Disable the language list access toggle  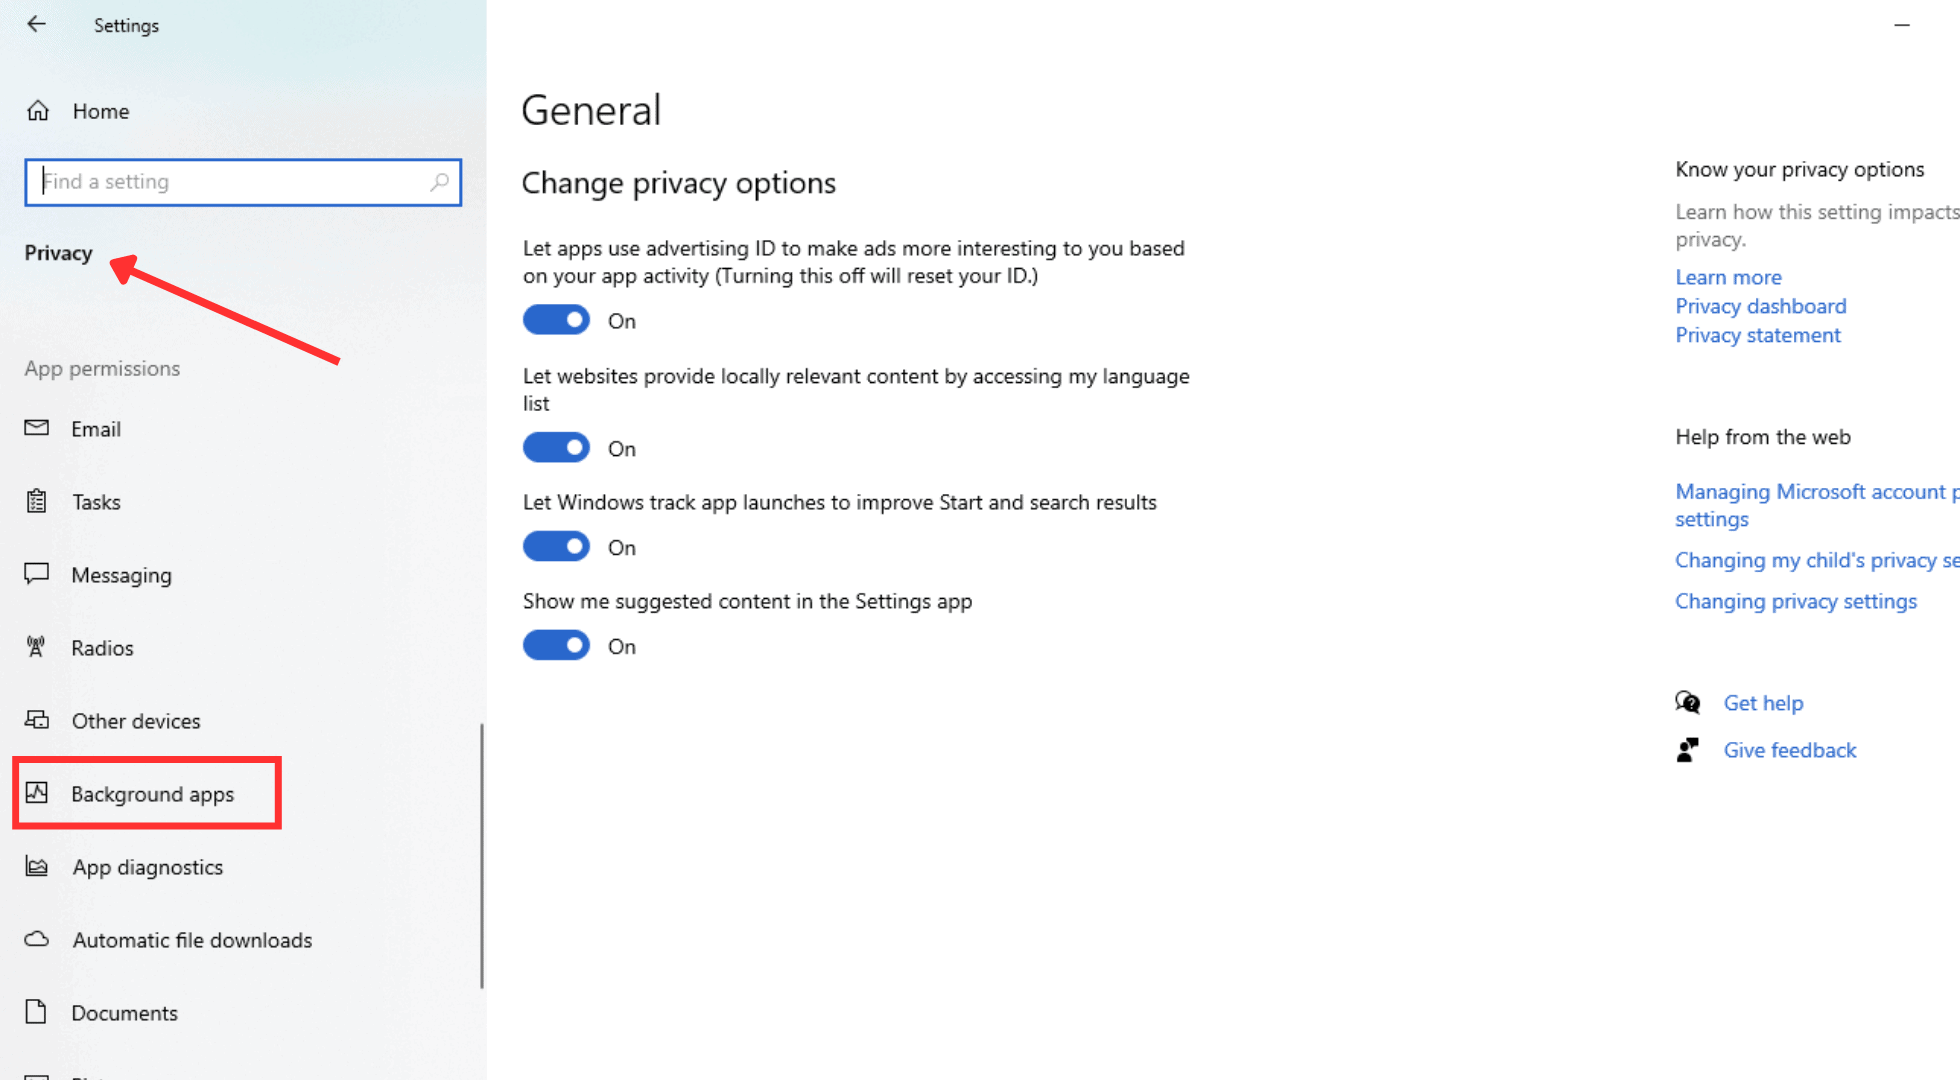(556, 448)
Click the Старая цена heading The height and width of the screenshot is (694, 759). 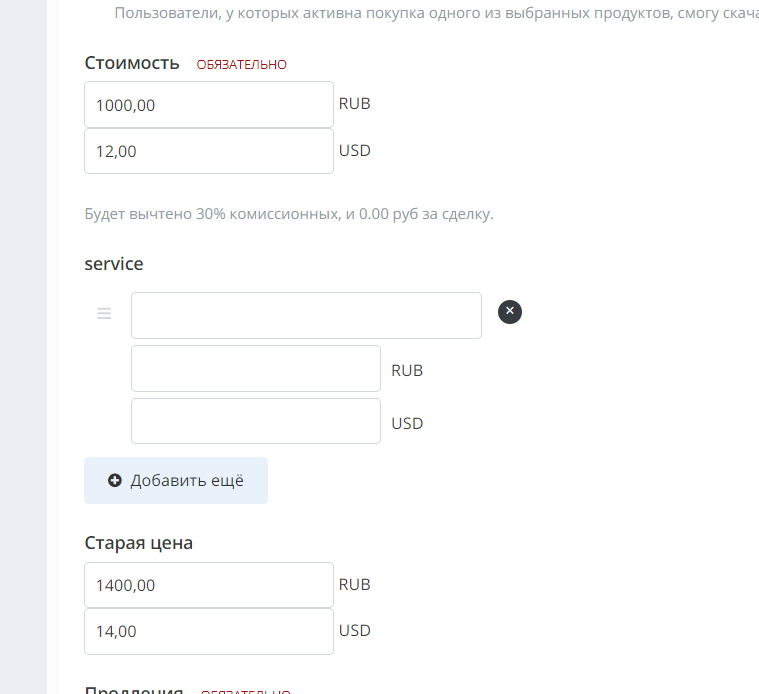click(x=139, y=543)
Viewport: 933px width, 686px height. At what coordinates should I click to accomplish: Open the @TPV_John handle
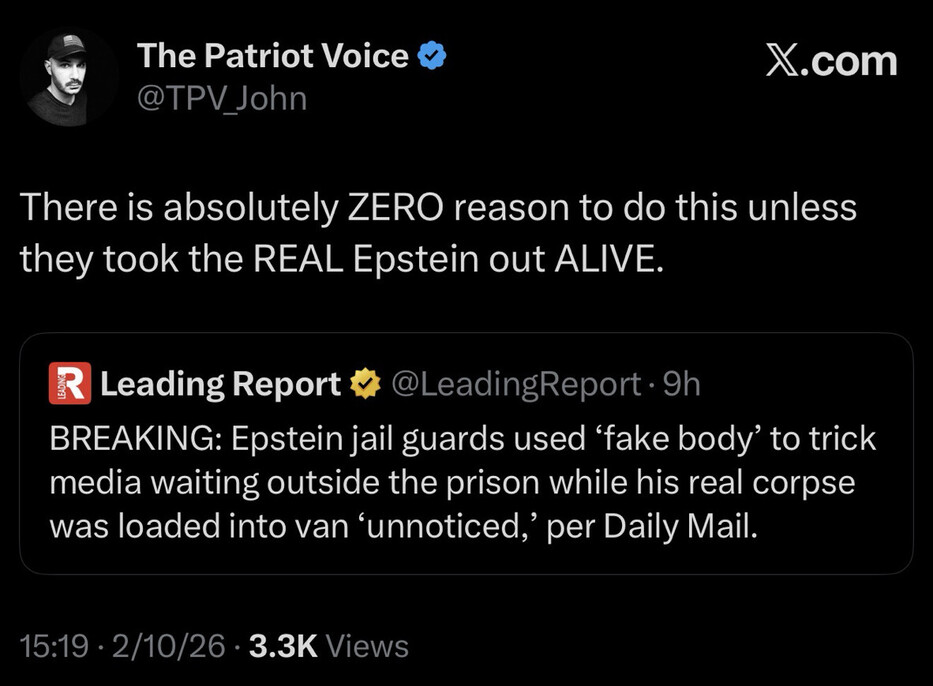pos(222,98)
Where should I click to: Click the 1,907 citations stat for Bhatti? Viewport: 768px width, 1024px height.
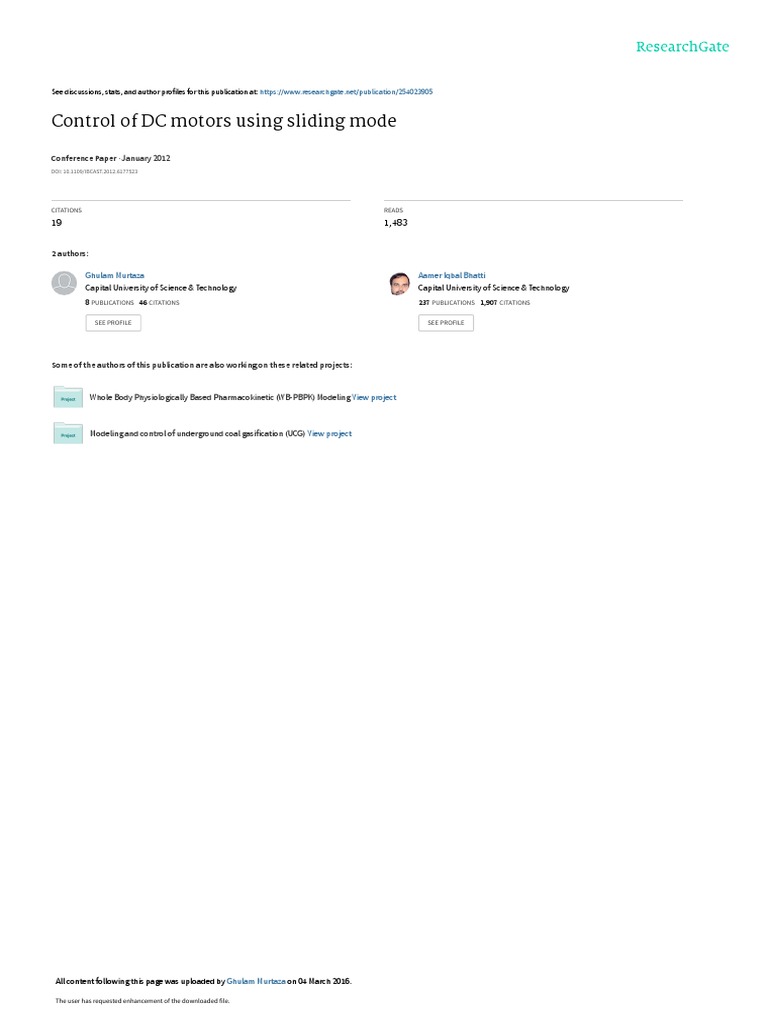tap(505, 303)
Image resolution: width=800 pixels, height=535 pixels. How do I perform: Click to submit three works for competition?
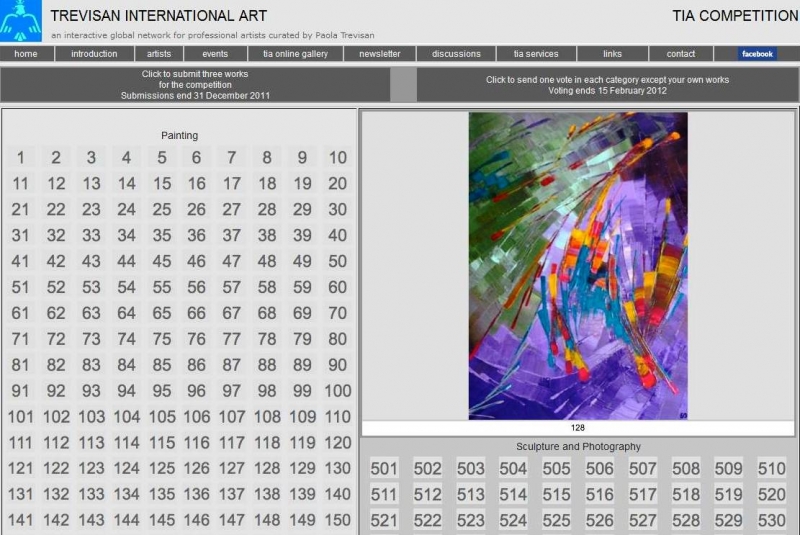click(195, 84)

========

PROBLEM TO WORK ON:
Only the lines from the one holding "Image resolution: width=800" to the last line of the entries above should be printed, exactly as they appear and with no pictures.

SOLUTION FOR THIS PROBLEM:
Image resolution: width=800 pixels, height=535 pixels. How do I perform: Click to submit three works for competition?
click(195, 84)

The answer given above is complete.